Last
Updated: 10/6/2008
The
purpose of this page is to help educate users of Wave59
how to apply the many different tools contained in
the software. The subject matter will vary from week
to week, but will always be focused on how to use
Wave59 to trade stocks and futures in real time conditions.
All old showcase pages are available, so if you miss
an issue or wish to review a particular point, all
you have to do is visit the archive library (link
at the bottom of this page).

As even non-traders know, the markets have been quite
volatile lately, and I've been getting quite a few
emails from people very interested to know what I
think about the current state of the stock market.
Obviously with the huge drops last week and this week,
the stock market is primary on most people's minds.
Those volatile swings had a lot to do with the government
passing it's $700B bailout as well, so everyone seems
to be watching the Dow these days.
I
thought this would be a perfect opportunity to discuss
a tool from the Techniques of an Astrotrader course.
The Astrotrader course contains a long term forecasting
method used to forecast the probable direction of
the wave structure that unfold in markets. It is based
on cycles, and the way those cycles unfold in freely
traded markets is very interesting to study.
Please
take a look at a recent chart of the Dow Jones Industrial
Average:

This
chart shows what the Dow has done over the last couple
years, and since the price just closed at 9955.50,
it feels like the perfect time to be discussing esoteric
techniques, 5's and 9's having a special significance
for me. ;-) The red cycle at the bottom is a long
term cycle taken from the Astrotrader course. I'm
not going to discuss how this cycle was calculated
in order to protect the investment in this material
by my fellow Astrotraders. However, I don't mind discussing
the results of this technique, as well as what it
has to say about the near term future.
That
red cycle governs the major turning points in the
Dow. When it makes a top or bottom, the Dow also makes
a top or bottom. It's a very long term cycle, turning
only about 2-3 times per year, but it has been very
useful when analyzing the major trend of the market.
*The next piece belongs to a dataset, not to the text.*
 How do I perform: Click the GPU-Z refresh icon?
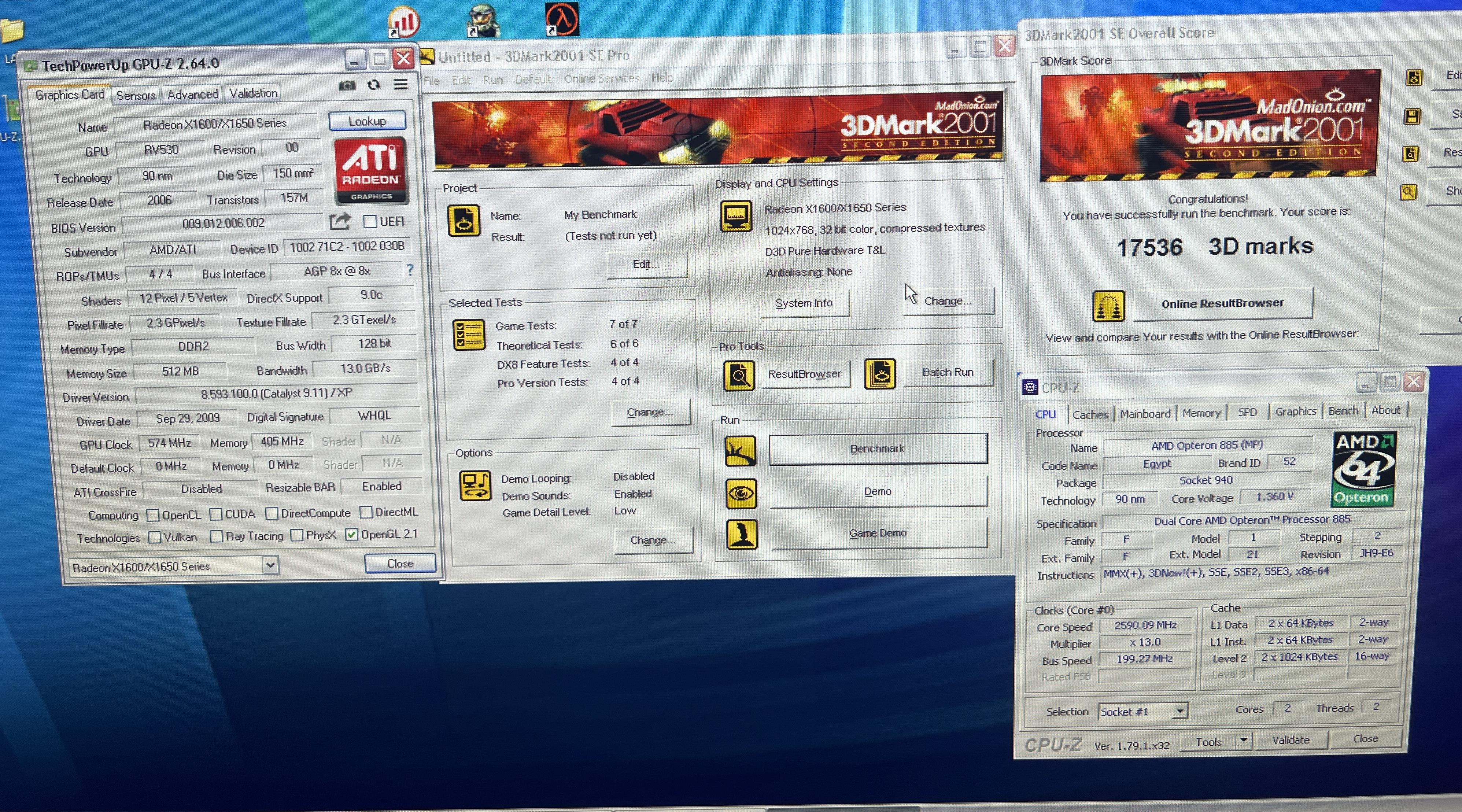(x=373, y=85)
If you take a look at points 1 through 5, you'll see
that the market moved closely in step with this cycle
all the way up to the July 2007 high. At that point,
we were expecting a decline into point 6, but that's
not what happened.
Markets
always have a way of telegraphing when something unusual
will happen, and with these tools, the way markets
do that is by exhibiting frequency doubling. Frequency
doubling occurs when instead of moving with a cycle
beat-for-beat, the market will make two beats instead
of the usual one. This has happened in every crash
scenario I've ever studied, and tells the alert trader
that lots of extra energy is flowing into the market.
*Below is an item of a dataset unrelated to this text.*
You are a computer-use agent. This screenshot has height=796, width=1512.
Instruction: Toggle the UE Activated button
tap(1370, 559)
So as soon as the October high at point A was confirmed,
we had a very good indication that the market was
going to really start moving.
Since
frequency doubling can practically just be thought
of as twice as many beats, it's very easy to plot
out the new cycle, and I've done that with the blue
line at the bottom of this chart. That represents
our high energy cycle, which the market has been following
for the last year. It hasn't been exact to the day
in it's calls (that's a job for the timing tools),
but the forecast has laid out the turning point times
for us very clearly. Government bailout or not, the
cycle said we were down from August 11, and that's
exactly what happened. We are currently at a very
interesting point in this forecast - pivot low H.
According
to this tool, we should bottom at or around point
H, which has a date of Oct 1, give or take a week
or two, and after that bottom we ought to be up until
at least point I, on Dec 12. Remember, this is the
general purpose blueprint, so it doesn't work out
to the exact day - it just tells you what the market
is trying to do. Right now, the market is looking
for a bottom. Once that bottom forms, we'll be up
until point I, when there will be a big decision to
make.
Take
a look back to the switch between the red forecast
and the blue one. I've marked a bottom there as "Reset",
which doesn't correspond to either of these forecasts.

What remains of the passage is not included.